■ **HOW TO COMPLETE THIS TASK**:
Ignoring the images, restate the records below word for word.

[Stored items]
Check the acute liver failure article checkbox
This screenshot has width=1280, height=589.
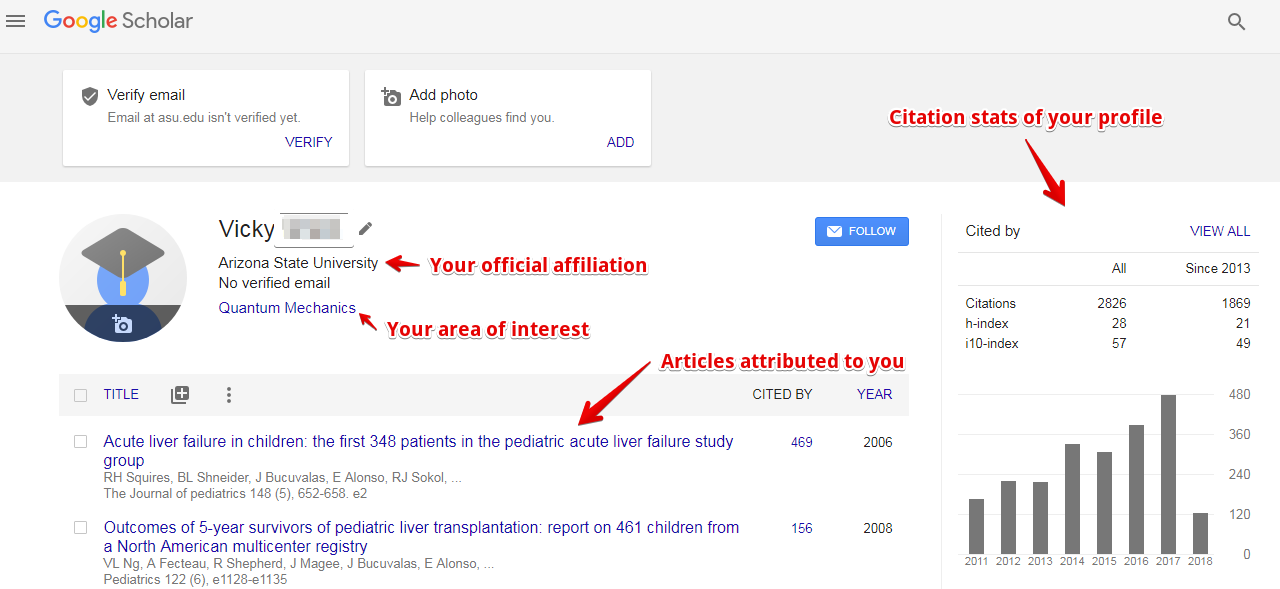(x=80, y=441)
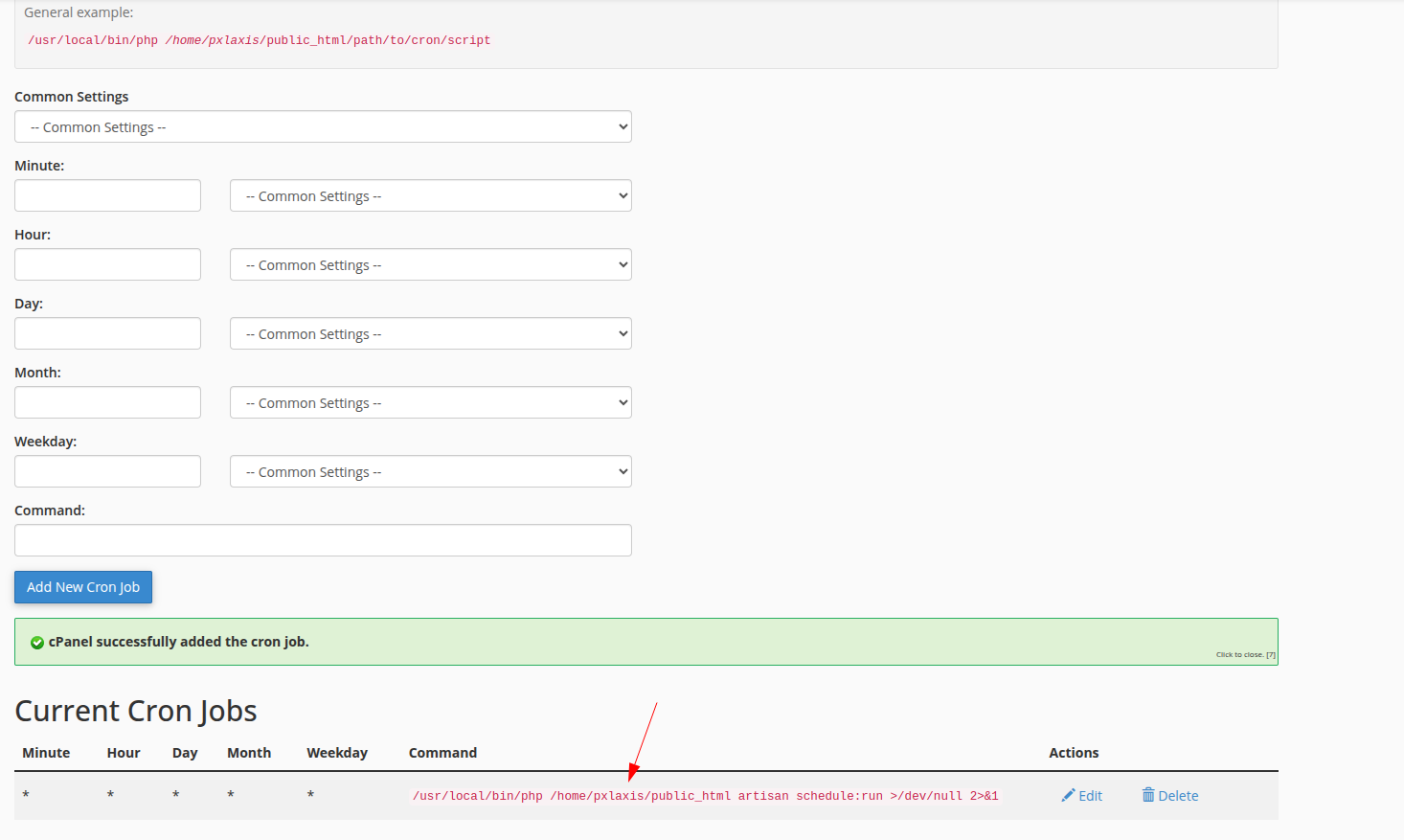Expand the Weekday Common Settings dropdown
The height and width of the screenshot is (840, 1404).
tap(431, 471)
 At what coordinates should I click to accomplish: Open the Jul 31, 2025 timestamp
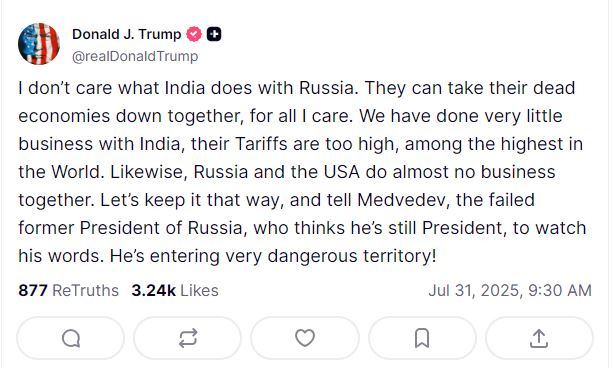click(x=510, y=291)
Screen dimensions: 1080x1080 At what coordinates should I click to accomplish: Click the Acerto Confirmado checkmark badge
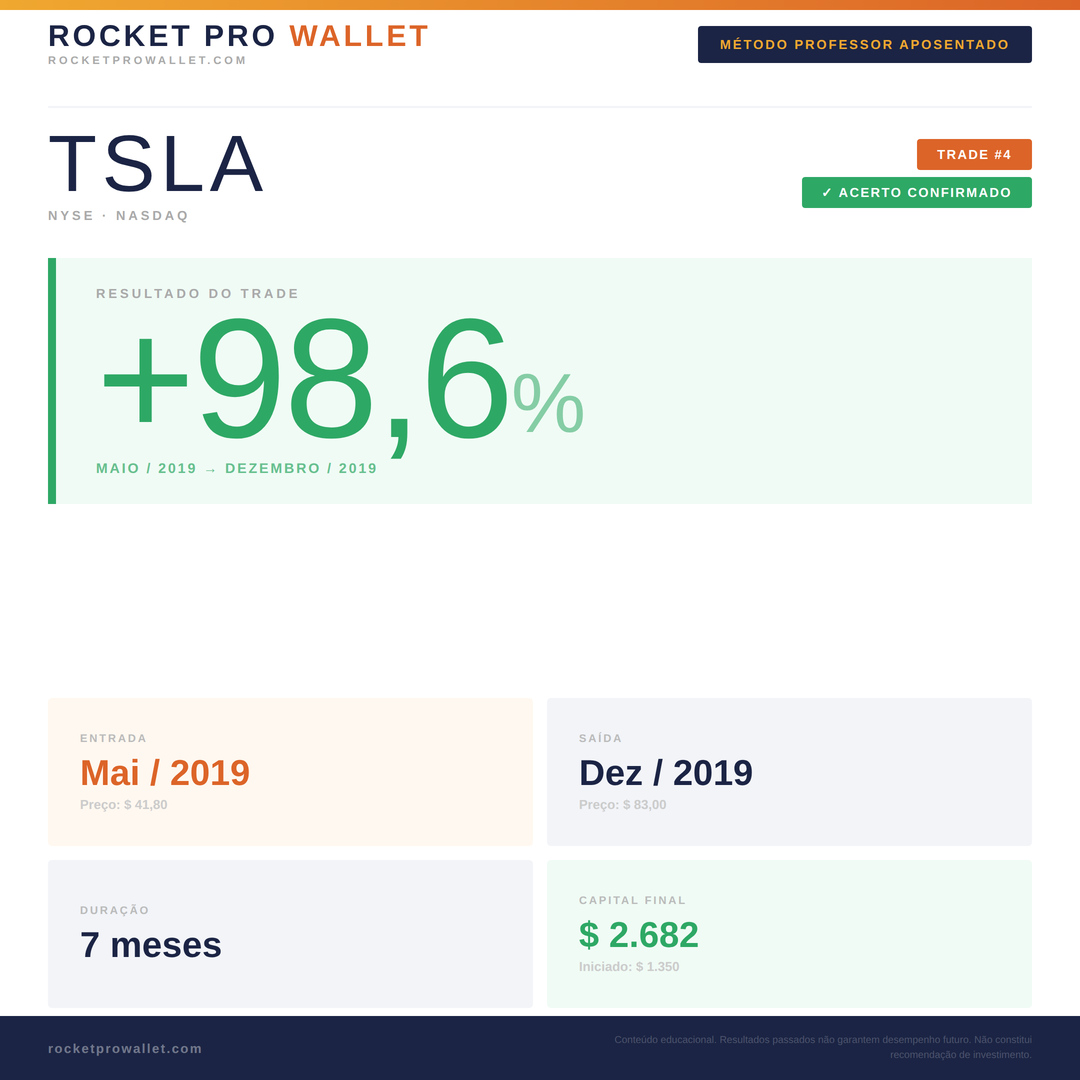[916, 193]
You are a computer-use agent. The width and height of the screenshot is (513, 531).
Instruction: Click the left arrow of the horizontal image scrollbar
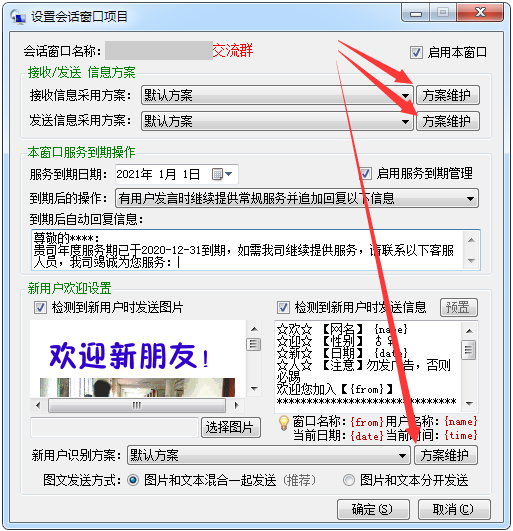pyautogui.click(x=38, y=405)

■ **FINISHED EXERCISE**:
Check the acute liver failure article checkbox
This screenshot has width=1280, height=589.
(x=80, y=441)
Expand the Weekday Common Settings dropdown
The height and width of the screenshot is (840, 1404).
tap(431, 471)
 At what coordinates should I click to accomplish: Open the Jul 31, 2025 timestamp
click(x=510, y=291)
Screen dimensions: 1080x1080 At what coordinates should I click to accomplish: Click the Acerto Confirmado checkmark badge
[916, 193]
You are a computer-use agent. The width and height of the screenshot is (513, 531).
Instruction: Click the left arrow of the horizontal image scrollbar
pyautogui.click(x=38, y=405)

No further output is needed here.